I have gotten over it, and come to realize that any filmmaker that can elicit such a visceral response is unique. I sought out his other films either on hard to find VHS and DVDs or as they were released theatrically. After seeing The Seventh Continent, The Piano Teacher, Time of the Wolf, and Cache it was easy to let my jaded first experience with Michael Haneke fall away. I saw his three most recent film in the theater, and they were all unique experiences. And experiences that were only supplemented by their communal nature. I will never forget the collective gasp from the audience during Cache (one of the best out-of-nowhere moments I have ever seen); or the circumstances of watching Time of the Wolf with a handful of people in the Bell Auditorium on a cold winter day.

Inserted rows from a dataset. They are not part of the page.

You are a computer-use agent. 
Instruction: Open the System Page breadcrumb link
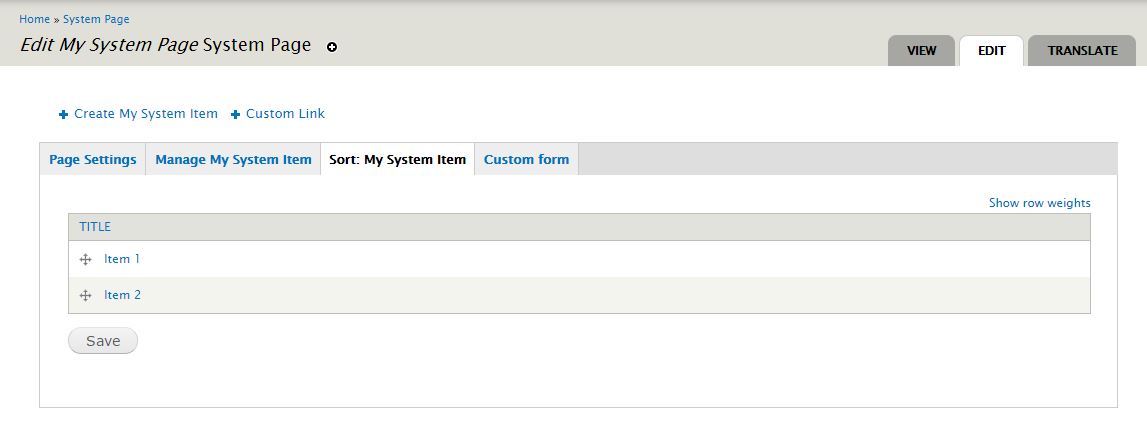(96, 19)
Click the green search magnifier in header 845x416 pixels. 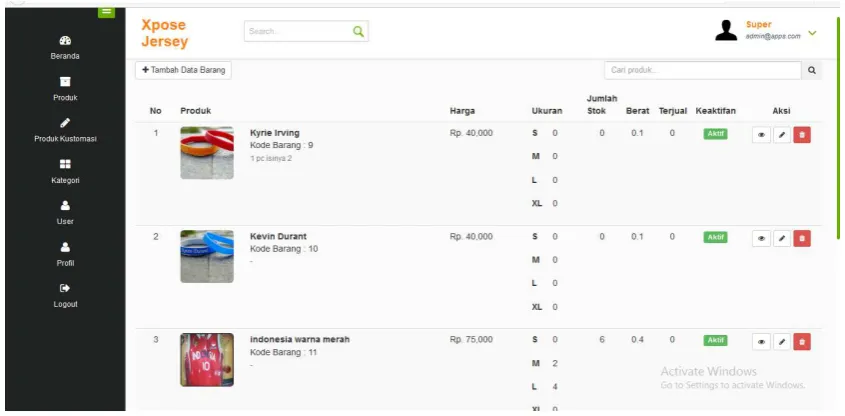click(x=358, y=31)
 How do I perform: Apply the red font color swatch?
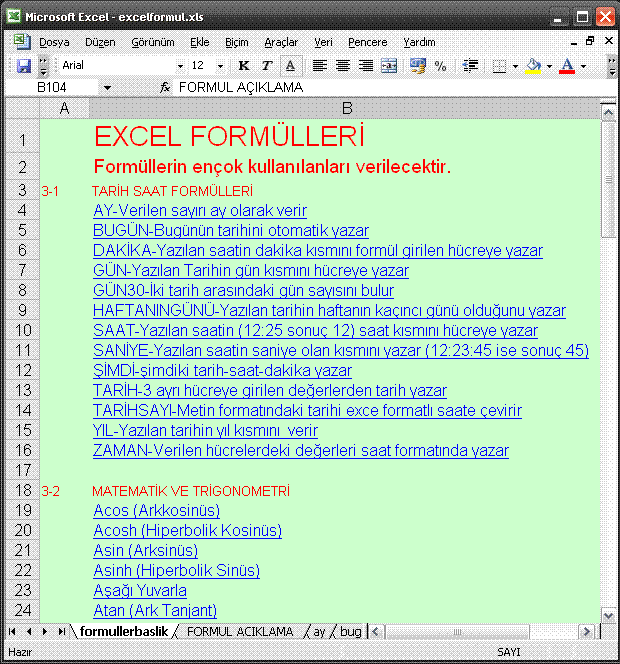(567, 66)
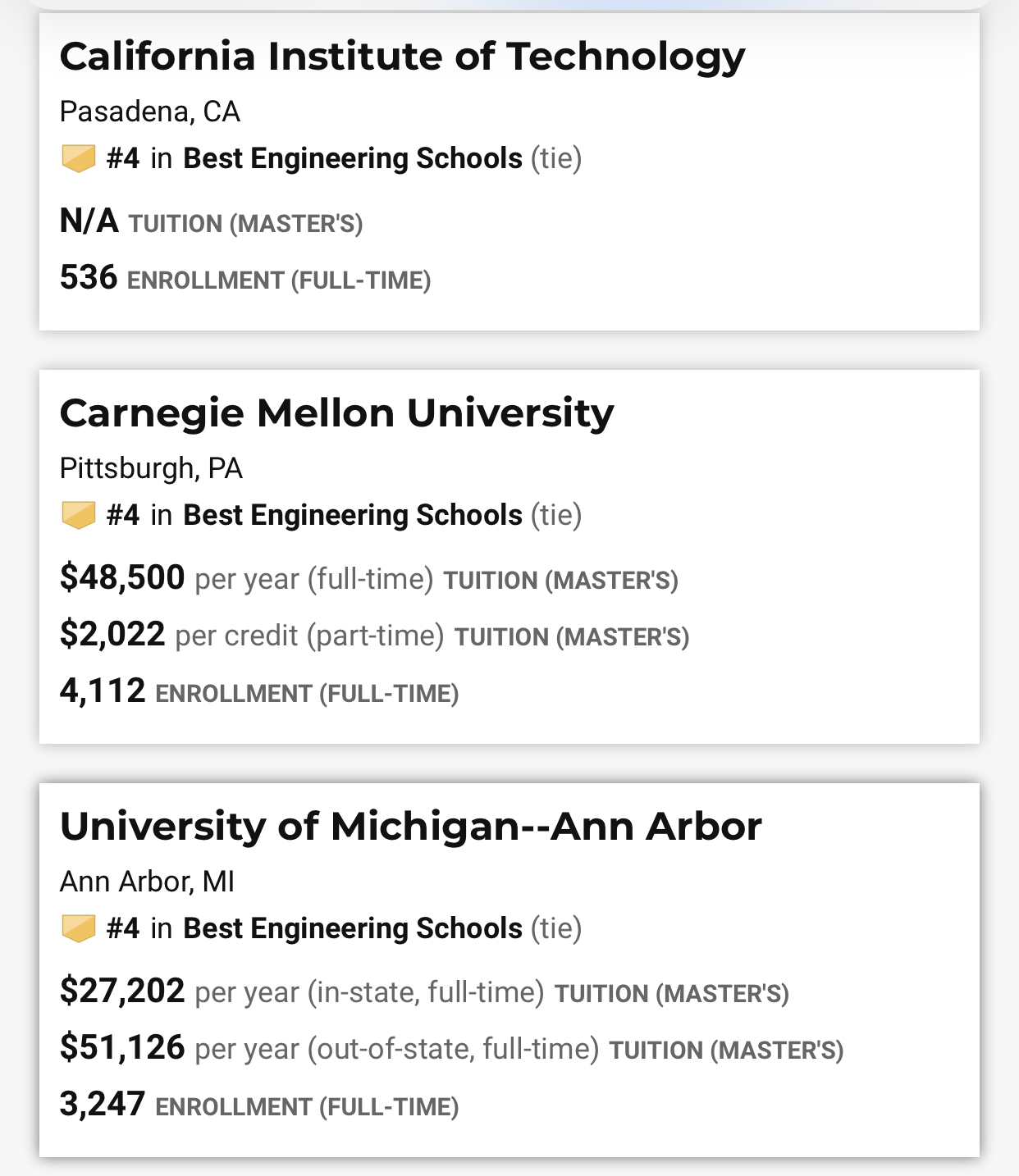Click the ranking badge icon for Michigan

[79, 928]
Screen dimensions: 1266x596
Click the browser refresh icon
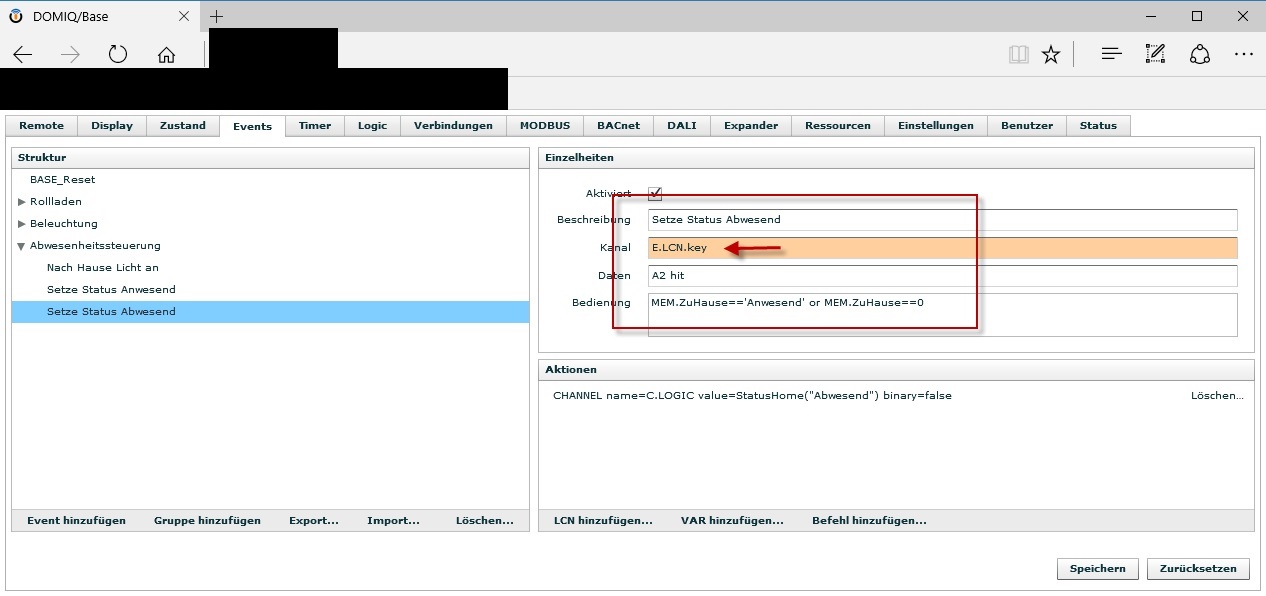pos(118,55)
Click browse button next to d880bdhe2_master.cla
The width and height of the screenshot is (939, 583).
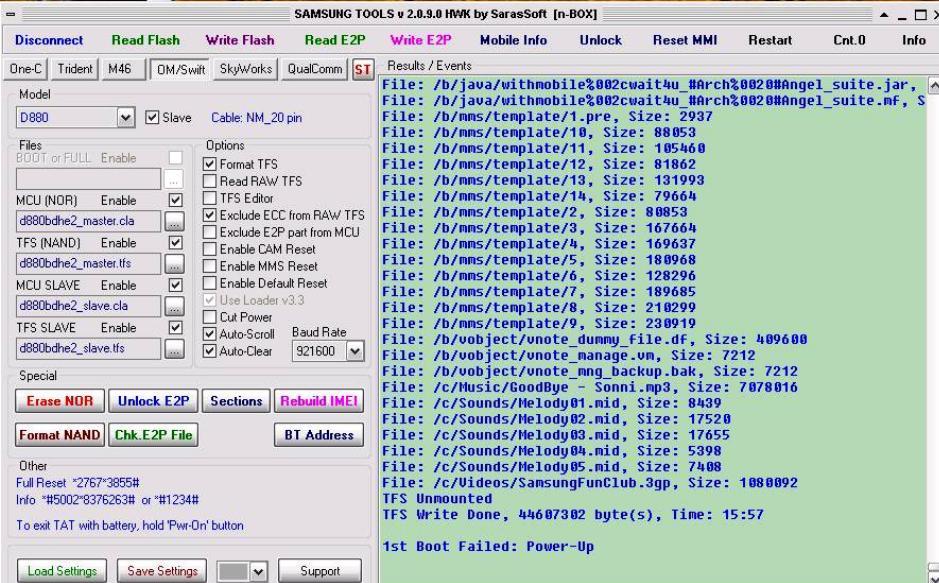pyautogui.click(x=174, y=221)
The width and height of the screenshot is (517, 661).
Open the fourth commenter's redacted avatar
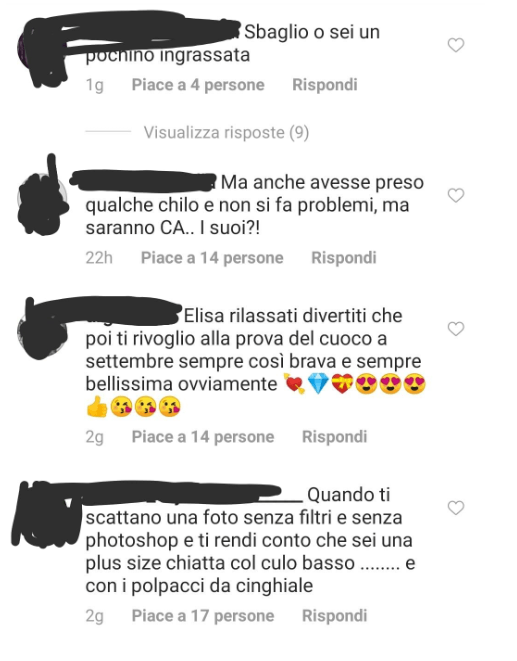coord(44,512)
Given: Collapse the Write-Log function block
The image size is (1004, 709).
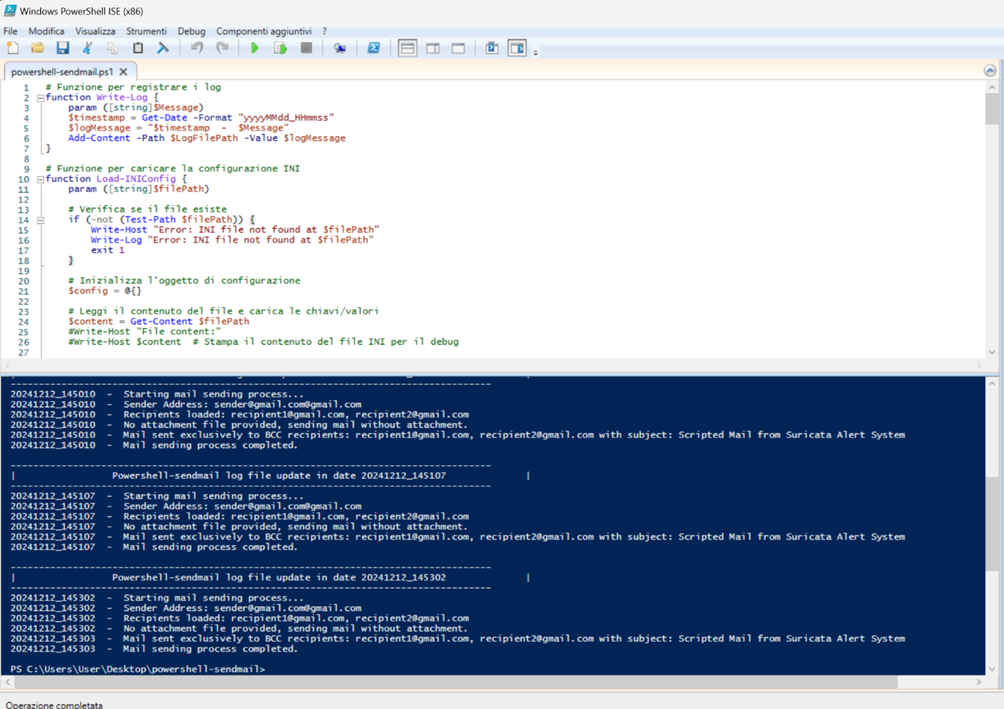Looking at the screenshot, I should pos(39,97).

I might have felt differently about Funny Games had I experienced the abuse in a group setting. At least I would have some sort of camaraderie in the assault, even if they were total strangers. I still feel that Funny Games is divisive to a fault, but, in retrospective, I appreciate Haneke's point. In a recent New York Times interview, Haneke explained that "Funny Games was always made with American audiences in mind, since its subject is Hollywood's attitude toward violence." Unfortunately Funny Games was far from a mainstream film, at least by Hollywood's standards, and his message was lost on his so-called target audience. Most people who saw Funny Games (i.e. the festival crowds) are more than aware of their roles as viewers and as a result, Haneke ends up preaching to the choir. With this in mind, it is no wonder Haneke agreed to remake his own film with an English speaking cast.

As the story goes, Haneke was approached because someone else wanted to do an English language adaptation of Funny Games. To which he said, 'No way, but I'll do it.' So he took on the remake, and signs Naomi Watts and Tim Roth on as the couple and Michael Pitt and Brandy Corbet as the mischievous youngsters. Reports from the London Film Festival, where it debuted, are that the film is almost a shot-for-shot, word-for-word remake. You can even see this in the trailers for the old and the new which are almost identical. Pretty crazy. Funny Games is getting more interesting all the time. I know it is sadistic, but I am actually looking forward to sitting in the theater with a group of people to watch Funny Games.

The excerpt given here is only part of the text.